Lexikon der Fernerkundung

Sentinel-3

Dritte, aus zwei baugleichen Satelliten bestehende Mission in einer Serie von europäischen Umweltsatelliten des Programms Copernicus (vormals GMES), einer Initiative der Europäischen Kommission und der ESA mit dem Ziel, nachhaltig ein europäisches Netzwerk zur Erfassung und Auswertung von Umweltdaten zu erstellen. Die sonnensynchrone polare Umlaufbahn der Satelliten in 815 km Höhe besitzt eine Neigung von 98,6°, die Umlaufzeit beträgt 101 Minuten. Die beiden Satelliten umkreisen die Erde auf einer identischen Umlaufbahn um 180° versetzt.

Die 1150 kg schweren Satelliten messen kontinuierlich die Höhe des Meeresspiegels, die Temperatur der Land- und Meeresoberflächen sowie die unterschiedlichen Chlorophyll- und Schwebstoffgehalte der Meere. Die Messergebnisse dienen sowohl maritimen Vorhersagediensten, z.B. zu Wellenhöhen, als auch der Überwachung der Umwelt und der Gewinnung von Klimadaten.
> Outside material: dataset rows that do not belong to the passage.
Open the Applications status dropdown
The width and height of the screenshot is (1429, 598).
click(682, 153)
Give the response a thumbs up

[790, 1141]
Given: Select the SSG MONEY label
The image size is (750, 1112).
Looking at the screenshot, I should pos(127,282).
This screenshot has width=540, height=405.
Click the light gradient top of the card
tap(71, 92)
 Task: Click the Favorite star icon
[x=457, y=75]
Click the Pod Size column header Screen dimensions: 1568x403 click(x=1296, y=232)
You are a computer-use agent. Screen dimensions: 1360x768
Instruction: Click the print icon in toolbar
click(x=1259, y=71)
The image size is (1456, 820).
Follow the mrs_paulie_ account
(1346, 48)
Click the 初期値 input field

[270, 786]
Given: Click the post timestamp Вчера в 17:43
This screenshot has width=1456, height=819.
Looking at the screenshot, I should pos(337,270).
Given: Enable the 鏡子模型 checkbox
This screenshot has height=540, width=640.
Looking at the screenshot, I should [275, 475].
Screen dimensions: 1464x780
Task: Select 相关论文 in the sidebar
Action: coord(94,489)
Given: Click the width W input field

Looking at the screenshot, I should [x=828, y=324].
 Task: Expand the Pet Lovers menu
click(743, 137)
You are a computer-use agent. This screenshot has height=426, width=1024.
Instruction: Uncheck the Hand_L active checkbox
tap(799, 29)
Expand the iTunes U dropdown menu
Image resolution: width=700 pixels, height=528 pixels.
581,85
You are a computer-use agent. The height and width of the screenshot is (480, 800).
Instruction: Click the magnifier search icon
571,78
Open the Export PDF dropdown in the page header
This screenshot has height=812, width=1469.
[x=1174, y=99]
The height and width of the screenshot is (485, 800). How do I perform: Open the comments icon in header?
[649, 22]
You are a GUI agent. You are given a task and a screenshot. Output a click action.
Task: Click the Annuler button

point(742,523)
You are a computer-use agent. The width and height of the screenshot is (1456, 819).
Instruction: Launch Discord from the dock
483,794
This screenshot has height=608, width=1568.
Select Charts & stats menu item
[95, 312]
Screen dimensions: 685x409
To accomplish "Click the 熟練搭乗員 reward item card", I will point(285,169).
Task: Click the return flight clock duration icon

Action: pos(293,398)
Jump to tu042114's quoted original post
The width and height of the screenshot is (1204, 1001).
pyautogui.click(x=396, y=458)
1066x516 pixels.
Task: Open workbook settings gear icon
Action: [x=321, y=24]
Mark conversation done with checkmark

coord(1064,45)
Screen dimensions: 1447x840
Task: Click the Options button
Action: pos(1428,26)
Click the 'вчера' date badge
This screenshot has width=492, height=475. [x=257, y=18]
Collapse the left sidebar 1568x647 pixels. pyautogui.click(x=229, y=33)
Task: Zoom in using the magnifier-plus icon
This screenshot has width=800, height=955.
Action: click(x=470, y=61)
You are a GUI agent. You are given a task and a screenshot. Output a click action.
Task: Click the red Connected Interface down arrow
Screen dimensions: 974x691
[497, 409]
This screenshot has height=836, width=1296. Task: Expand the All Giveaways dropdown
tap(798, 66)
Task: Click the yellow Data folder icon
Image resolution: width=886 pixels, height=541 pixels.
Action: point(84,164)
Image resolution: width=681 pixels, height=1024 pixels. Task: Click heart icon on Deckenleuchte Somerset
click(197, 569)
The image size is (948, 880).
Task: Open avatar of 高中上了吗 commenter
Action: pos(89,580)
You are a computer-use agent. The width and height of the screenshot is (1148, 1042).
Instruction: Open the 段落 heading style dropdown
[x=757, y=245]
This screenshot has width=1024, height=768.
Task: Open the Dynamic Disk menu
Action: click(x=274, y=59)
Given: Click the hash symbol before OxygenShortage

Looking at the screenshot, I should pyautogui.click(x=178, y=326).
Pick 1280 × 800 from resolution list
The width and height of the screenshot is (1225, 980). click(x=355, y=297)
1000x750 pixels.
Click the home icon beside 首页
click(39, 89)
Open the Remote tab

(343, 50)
Außerdem können mit den Daten von Sentinel-3 die Meeresverschmutzung, Meeresströmungen und die Wasserqualität erfasst werden.

Über Land messen die Sentinel-3 die Höhe von Flüssen und Seen, liefern Angaben zum Vegetationsstand und erstellen Karten zur Landnutzung. Daran, wie die Vegetation das Licht reflektiert, kann man zum Beispiel zwischen einem gesunden und einem kranken Wald unterscheiden. Darüber hinaus können die Satelliten Waldbrände überwachen oder Lavaströme aufspüren und verfolgen. Eine weitere Aufgabe der Zwillingssatelliten ist etwa das Aufspüren so genannter Hitzeinseln - also lokal begrenzte Temperaturerhöhungen, die über Großstädten entstehen. Ihr Einfluss auf das regionale Klima, sowie der Einfluss des Klimawandels auf die Städte sind bislang noch weitgehend unerforscht.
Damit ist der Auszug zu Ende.